* EXTRACTED TEXT *
The Varied Faces of the Year 2005
By Mohammad Ashraf Chaudhry
Pittsburg, CA

In good old days, prior to the ban on the screening of Indian movies in Pakistan, there used to be a picture house in Rawalpindi, called Rose (Nigar) Cinema. Though housed in a dilapidated building, it was well known for screening classic, old Indian movies. Sometime in the year 1962, I vividly remember an evening at the Rose for three distinct things: one watching Ashoke Kumar’s QISMAT. Second my impending B.A. examination and I watching a depressing movie; and third, an old man sitting next to me who would initially resort to muffled sobbing, and then to a non-stop crying to my great annoyance at the very start of the movie. I felt constrained to get hold of him during the interval and ask him, “ Buzargo, it is just a movie, a sad one no doubt, but not so much that a man of your mature age should give himself to baby-like crying”.
Even after 46 years, I remember what he said in reply. “Buchay, son, who says I am watching the movie. I was a well-off businessman in Bombay during the Second World War, and this movie, Qismat, I watched twice with my family there. The Indians butchered my wife and my son in 1947, and Pakistan refused to accept my assets’ claim. The movie transports me back to those happy days of my life. Ashok and Mumtaz Shantie in the movie are still the same, but I am not. And the triggering point in the movie for me is that hawker-boy, reading aloud the headlines of the newspaper. The entire building in the background that you might not have noticed, once belonged to me. Now I am an utter destitute. The movie is a three-hour re-live experience for me. I feel my wife sitting by my side, and I hear my son pointing at the hawker-boy, and saying; ‘Look baba, that is our building’ ”.
The parting year 2005 leaves many of us, like the nameless old man I once met, sitting on the heaps of debris, and hearing voices of those dear-ones who, now, lie buried underneath, and we still seeing with mental-eyes those faces that once looked at us with wondrous eyes. (I see clearly the Rawalakot Degree College where I started my teaching career in August 1968, now leveled to the ground by the earthquake). The year 2005, like a fashionable and freakish host, in Shakespeare’s words, “Slightly shakes his parting guest by the hand, and with his arms outstretched, as he would fly, grasps in the comer: welcome ever smiles, and farewell goes out sighing”. Alas, in the year 2005, neither its advent had been a healthy welcome filled with smiles, nor is its exit.

* TO BE DONE *
1 - Please return the essay's text beginning at the words that contain "The parting year" and stopping after "is its exit.".
2 - In the essay, why does the old man at the Rose Cinema cry all through the movie? Answer in one to three sentences.
3 - According to the essay, where and when did the writer start a teaching career?
The data is unrelated to the essay.

(Items from a data source)
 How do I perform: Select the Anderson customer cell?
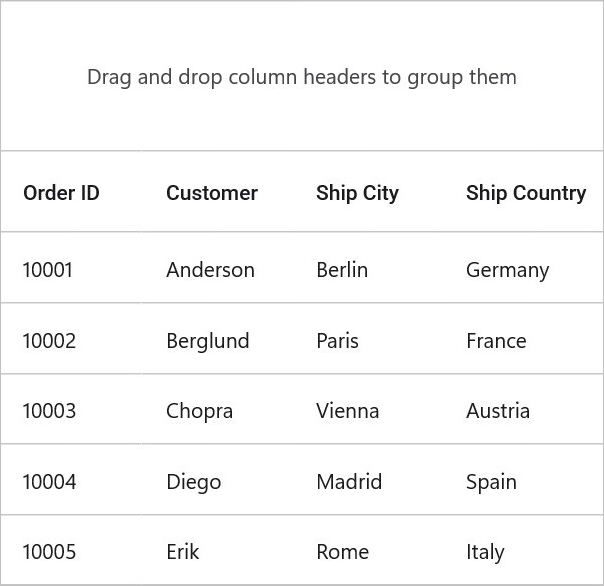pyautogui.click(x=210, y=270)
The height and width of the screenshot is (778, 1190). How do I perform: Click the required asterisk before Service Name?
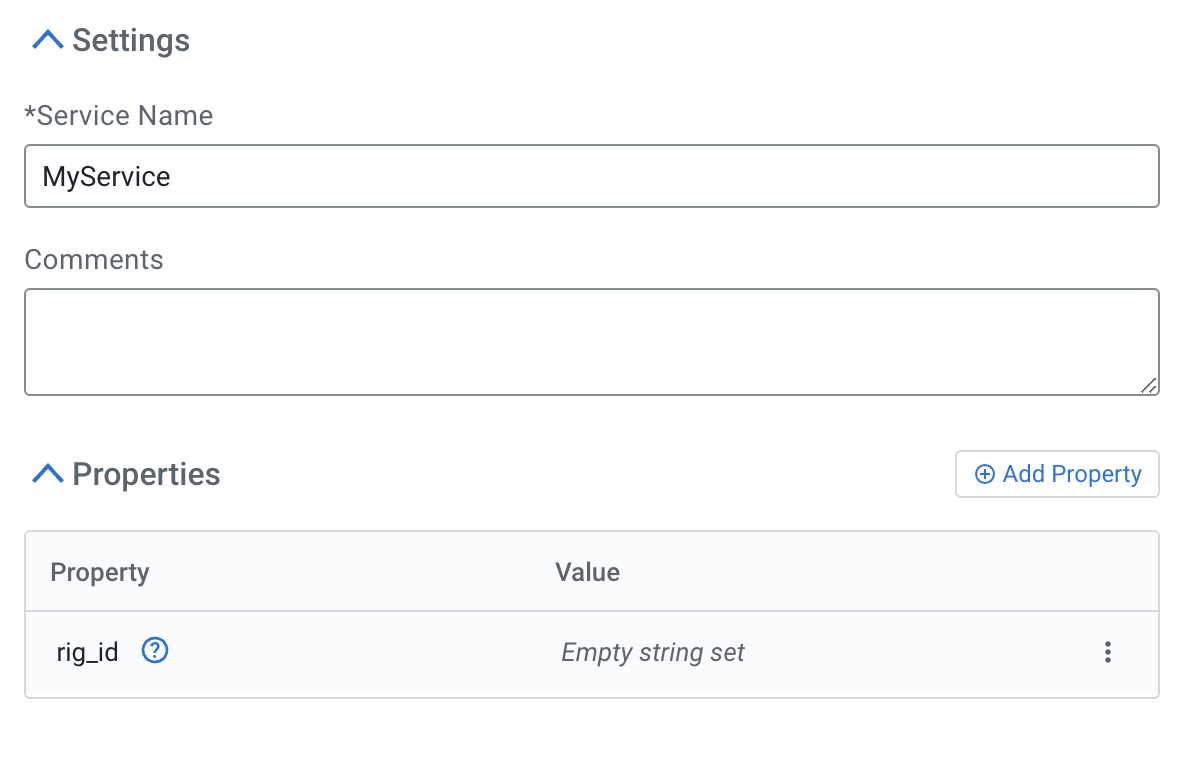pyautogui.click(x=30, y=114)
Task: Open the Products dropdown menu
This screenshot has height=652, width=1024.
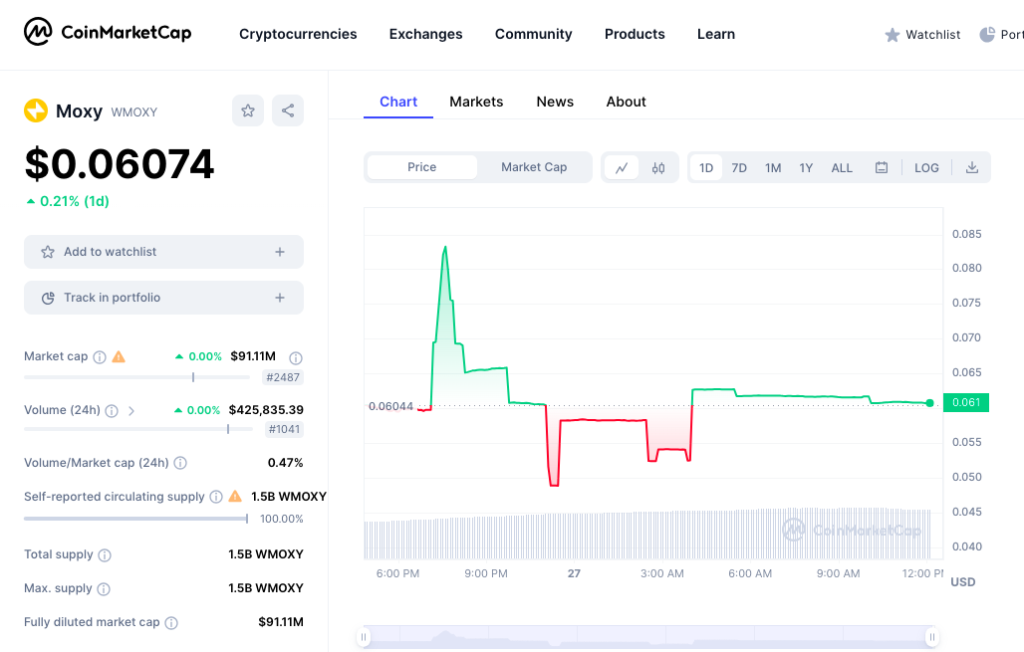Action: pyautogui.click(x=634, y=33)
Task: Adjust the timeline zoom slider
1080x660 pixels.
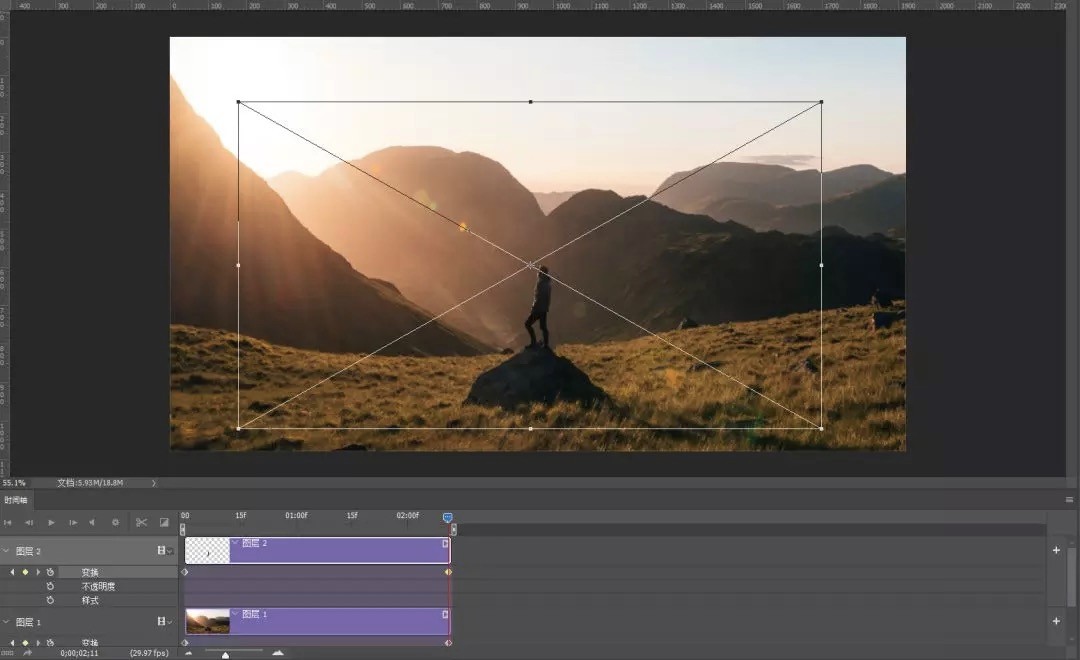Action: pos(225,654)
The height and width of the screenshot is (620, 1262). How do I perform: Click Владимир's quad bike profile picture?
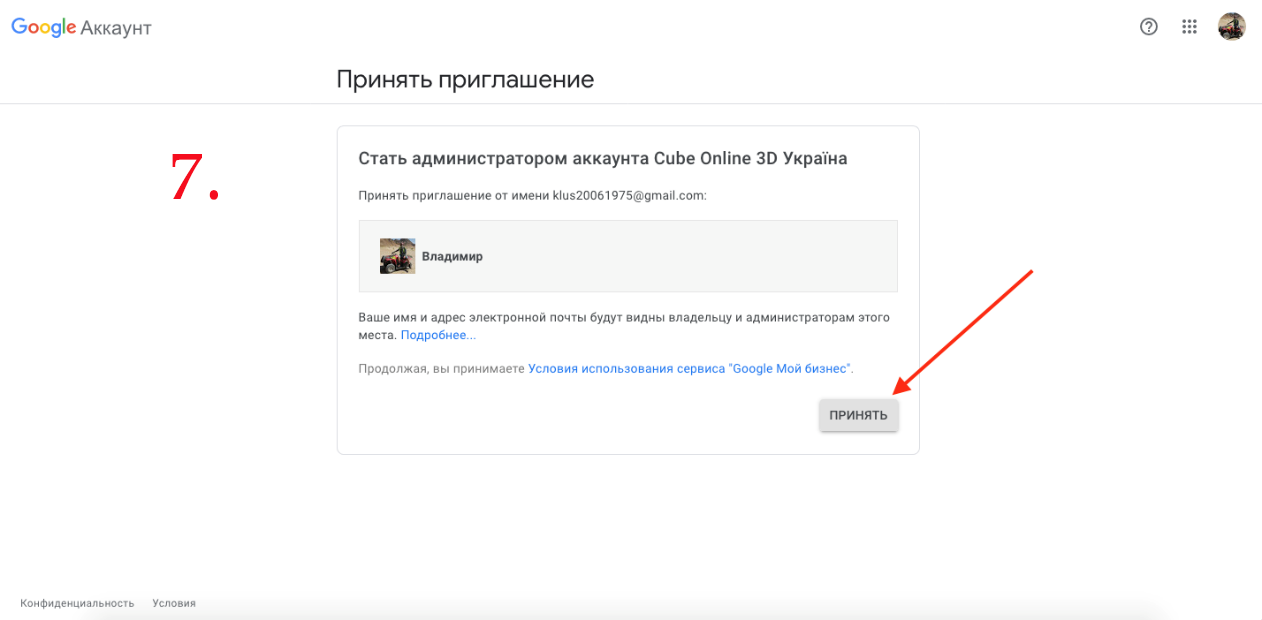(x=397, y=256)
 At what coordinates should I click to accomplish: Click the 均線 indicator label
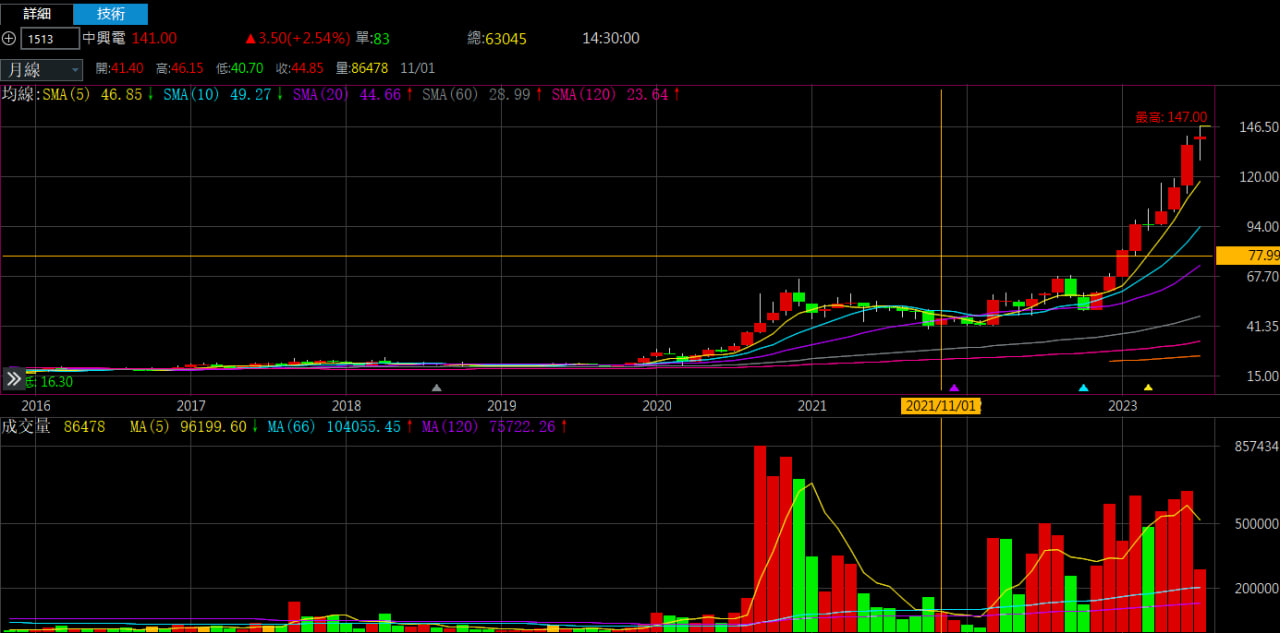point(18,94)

* RESULTS OF THE TASKS *
1 -
The parting year 2005 leaves many of us, like the nameless old man I once met, sitting on the heaps of debris, and hearing voices of those dear-ones who, now, lie buried underneath, and we still seeing with mental-eyes those faces that once looked at us with wondrous eyes. (I see clearly the Rawalakot Degree College where I started my teaching career in August 1968, now leveled to the ground by the earthquake). The year 2005, like a fashionable and freakish host, in Shakespeare’s words, “Slightly shakes his parting guest by the hand, and with his arms outstretched, as he would fly, grasps in the comer: welcome ever smiles, and farewell goes out sighing”. Alas, in the year 2005, neither its advent had been a healthy welcome filled with smiles, nor is its exit.

2 - He is not really watching the movie. It takes him back to happy days in Bombay with his wife and son, who were killed in 1947, and the building behind the hawker-boy once belonged to him, so the film lets him relive that lost life.

3 - At the Rawalakot Degree College, in August 1968.